A block of data
_ _ _

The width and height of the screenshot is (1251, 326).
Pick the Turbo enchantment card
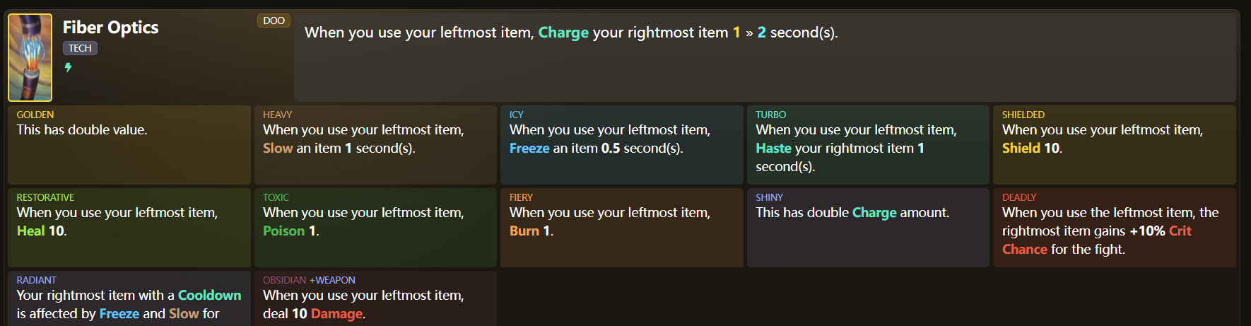click(868, 145)
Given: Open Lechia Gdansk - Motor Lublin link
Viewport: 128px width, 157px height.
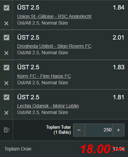Looking at the screenshot, I should (48, 106).
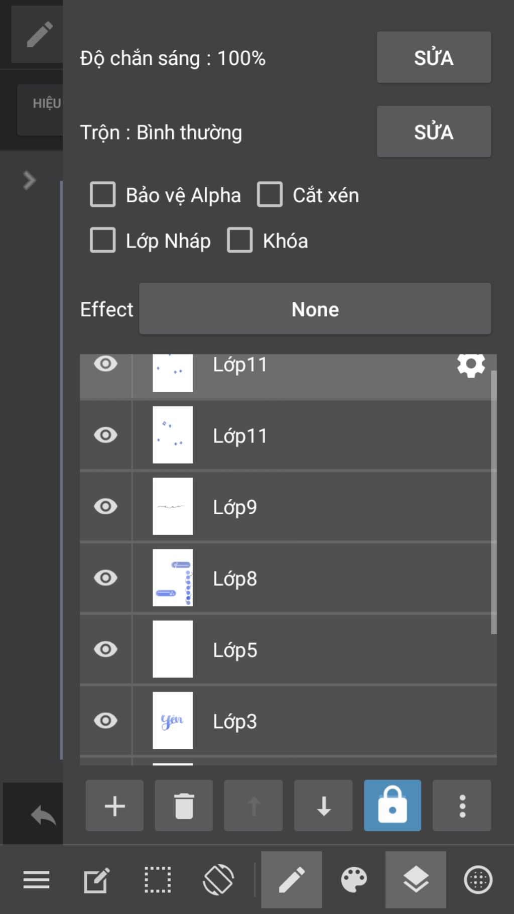Enable Bảo vệ Alpha checkbox
Screen dimensions: 514x914
click(x=103, y=194)
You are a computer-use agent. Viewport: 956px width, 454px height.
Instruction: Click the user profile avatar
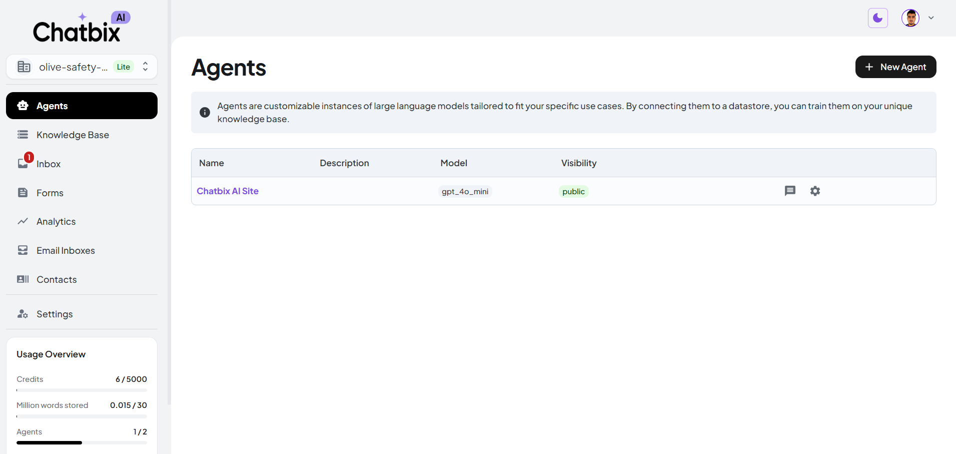[x=910, y=18]
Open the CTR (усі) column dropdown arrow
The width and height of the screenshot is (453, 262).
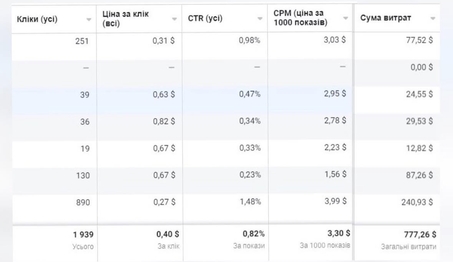(x=260, y=18)
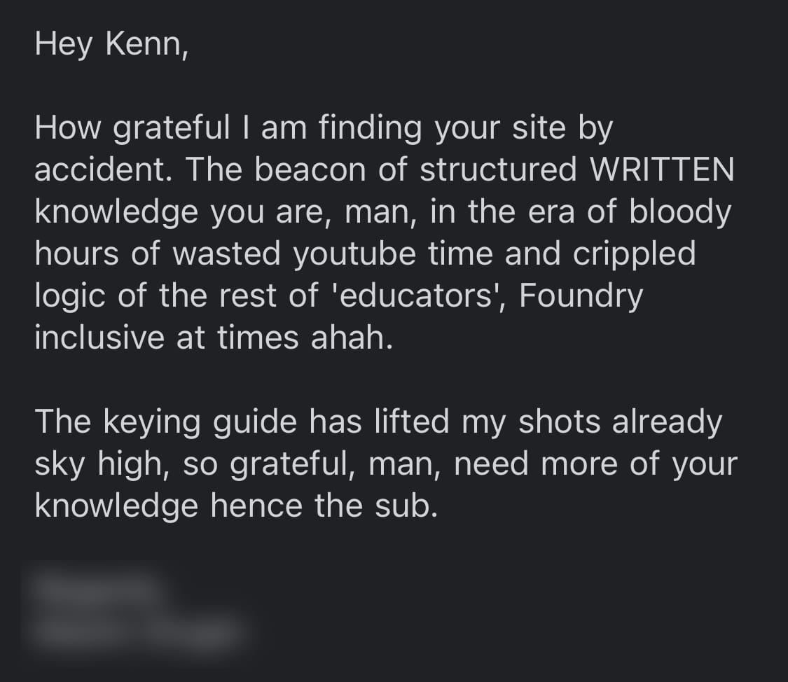788x682 pixels.
Task: Click the word "crippled" in the message
Action: [x=635, y=253]

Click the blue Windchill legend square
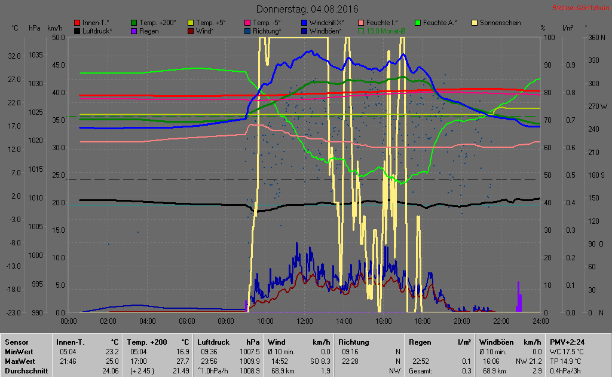[305, 23]
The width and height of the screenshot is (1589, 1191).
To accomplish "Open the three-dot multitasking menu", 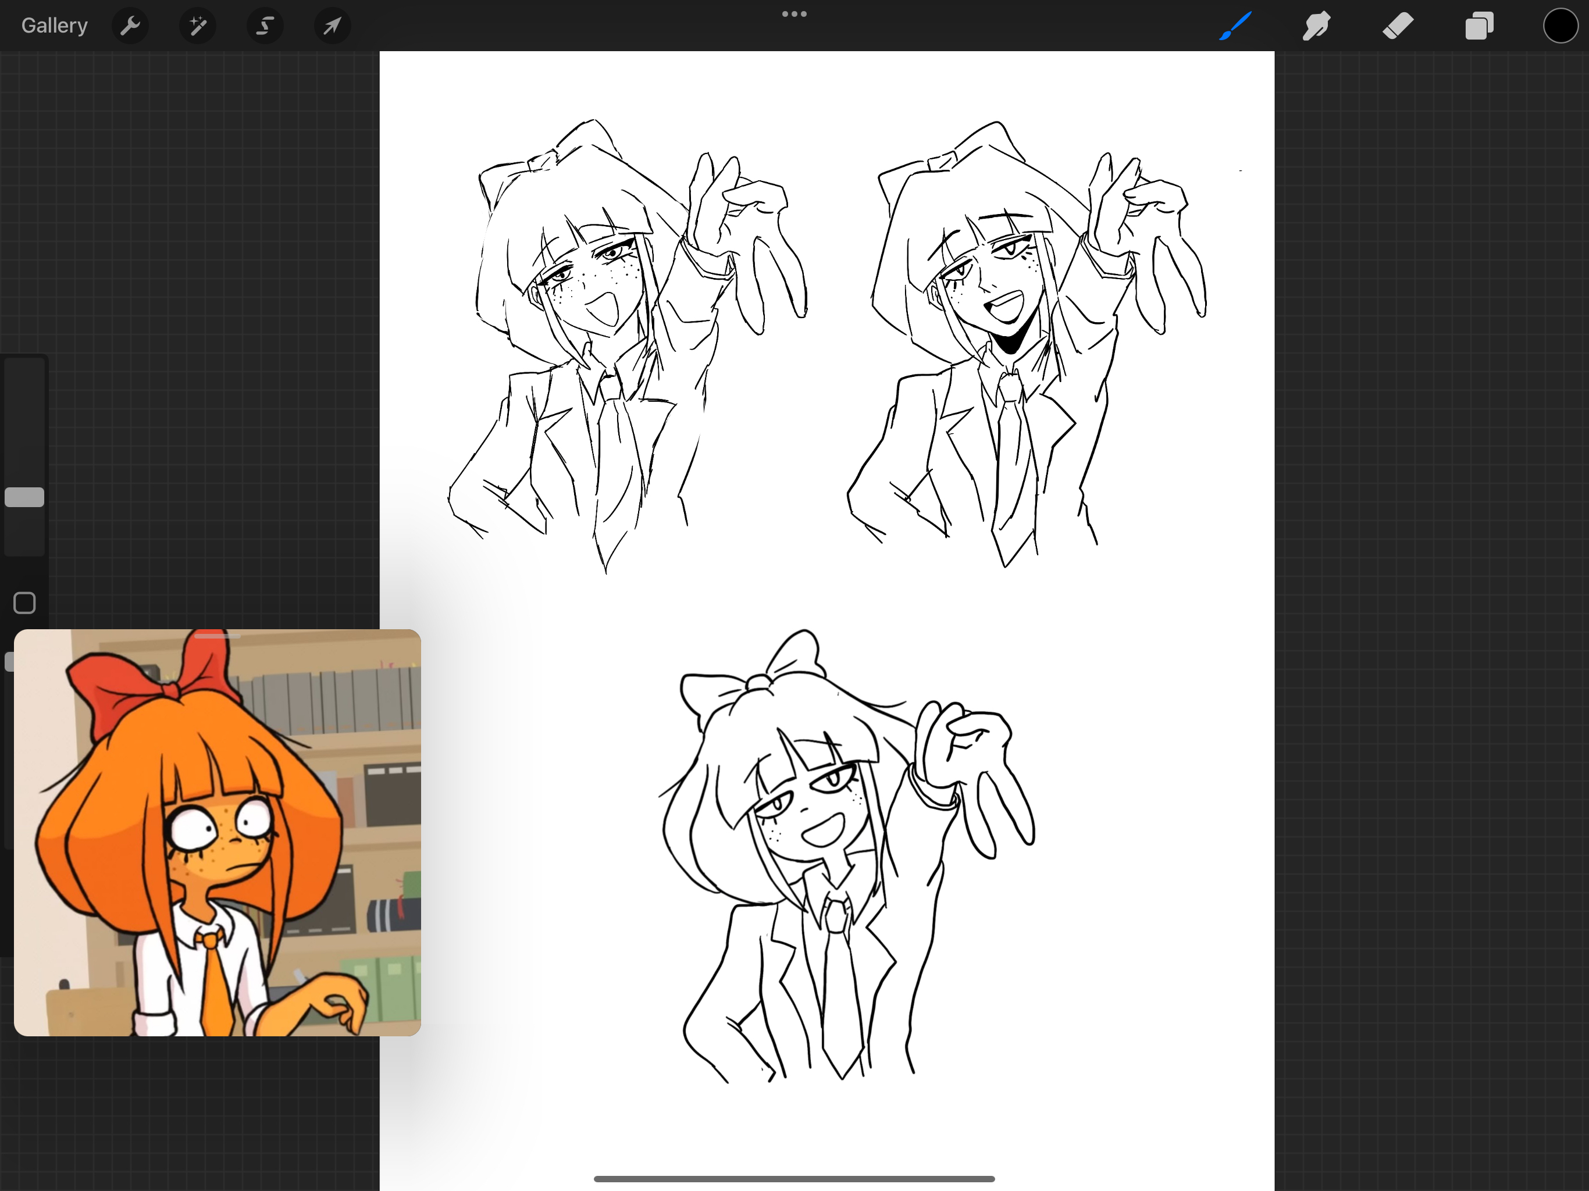I will pyautogui.click(x=794, y=14).
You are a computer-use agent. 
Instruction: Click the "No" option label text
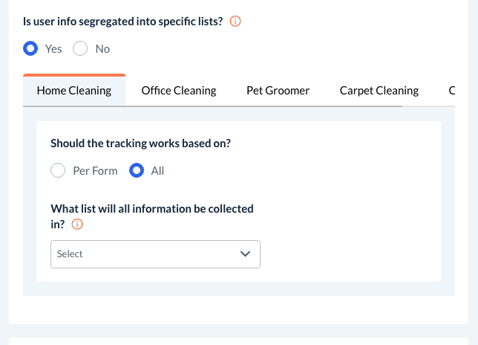tap(102, 48)
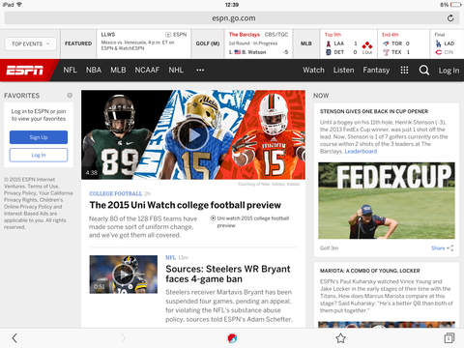The width and height of the screenshot is (464, 348).
Task: Open the Leaderboard link
Action: 361,151
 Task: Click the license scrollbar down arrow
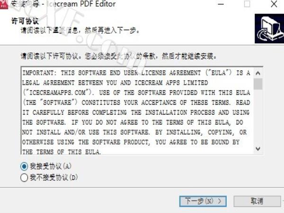tap(258, 149)
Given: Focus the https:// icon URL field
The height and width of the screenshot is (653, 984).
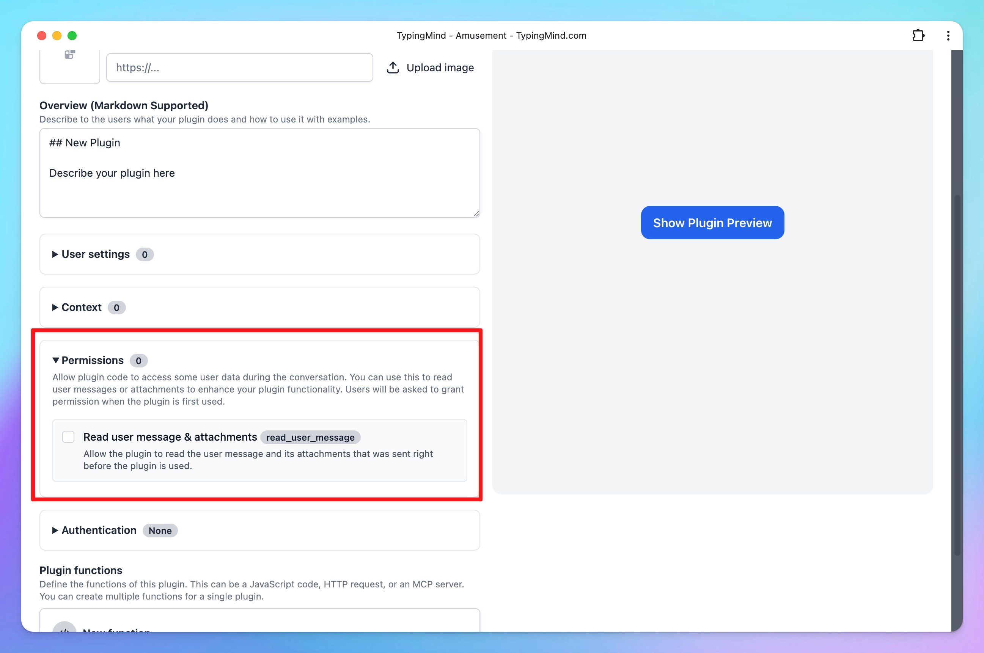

_ _ _

Written problem: Copy the listing from its first line up to and including the line with "click(x=103, y=194)", putting "Nitro" wherever "Turbo" appears and keeping everything else the same. Omit the pictures.

Response to the exercise:
The width and height of the screenshot is (1251, 326).
Pick the Nitro enchantment card
click(868, 145)
Given: Open Lechia Gdansk - Motor Lublin link
Viewport: 128px width, 157px height.
Looking at the screenshot, I should (48, 106).
Enable Bảo vệ Alpha checkbox
Screen dimensions: 514x914
click(x=103, y=194)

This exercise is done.